▸ WHAT IS REQUIRED: Print the records below word for word, but leave out the pictures.

▸ GIVEN INFORMATION:
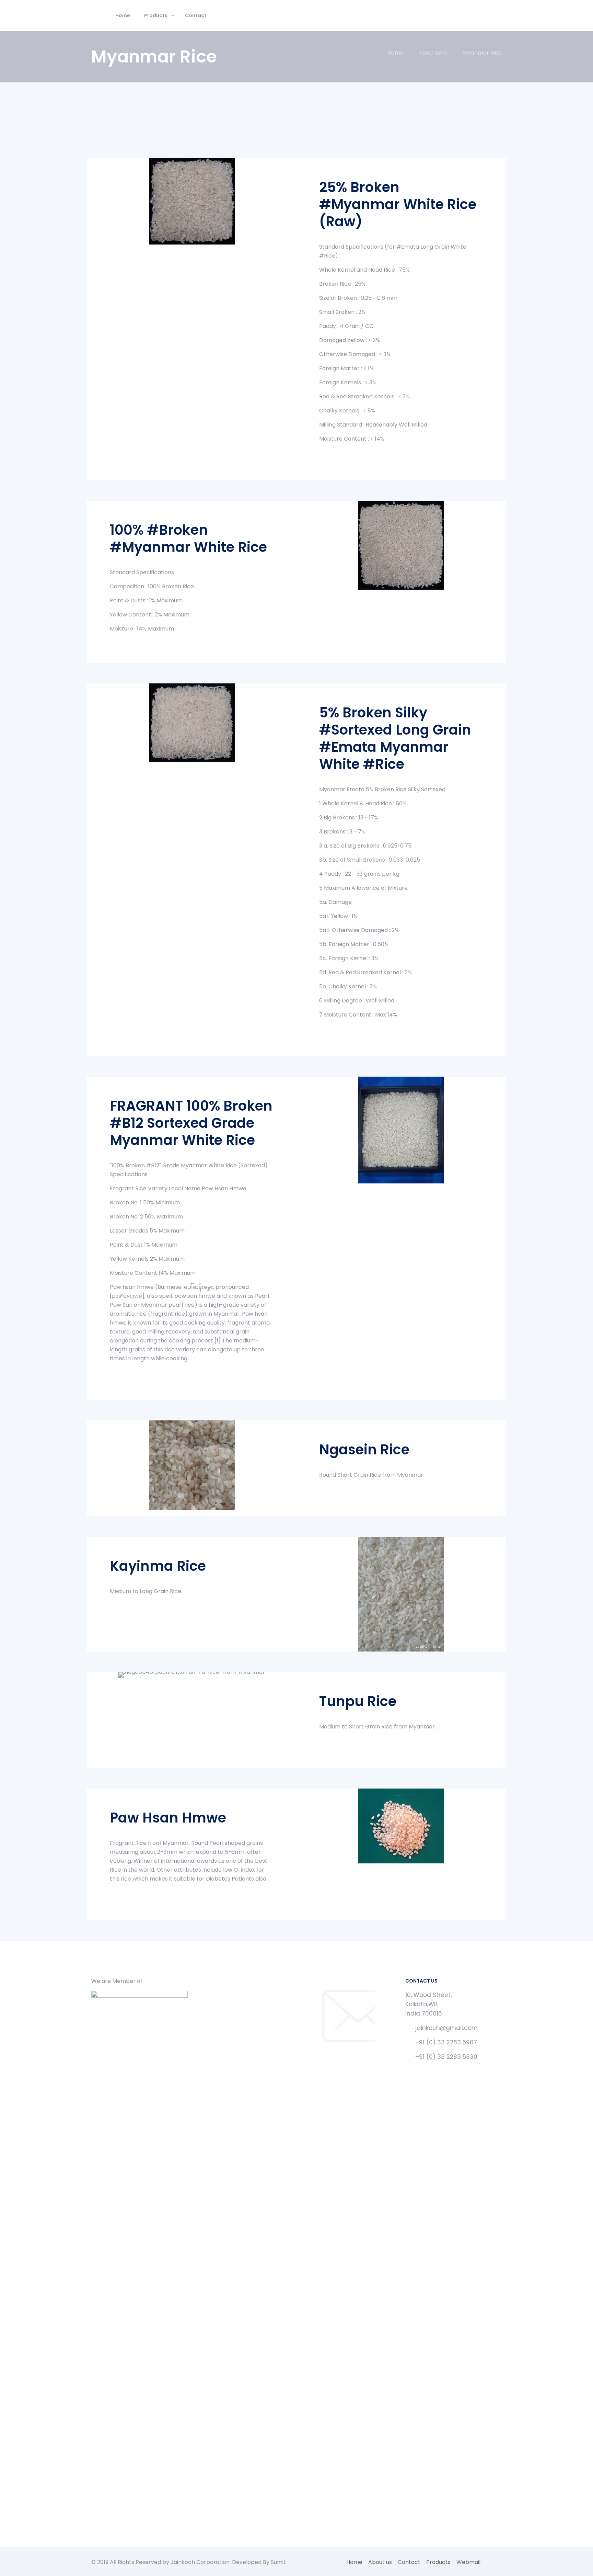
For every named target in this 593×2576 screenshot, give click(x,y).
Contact (409, 2562)
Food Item (433, 53)
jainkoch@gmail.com (446, 2028)
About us (380, 2562)
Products (438, 2562)
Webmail (468, 2562)
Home (395, 53)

▸ OUTPUT OF THE TASK:
For every named target in this 593×2576 screenshot, give click(x,y).
Contact (409, 2562)
Food Item (433, 53)
jainkoch@gmail.com (446, 2028)
About us (380, 2562)
Products (438, 2562)
Webmail (468, 2562)
Home (395, 53)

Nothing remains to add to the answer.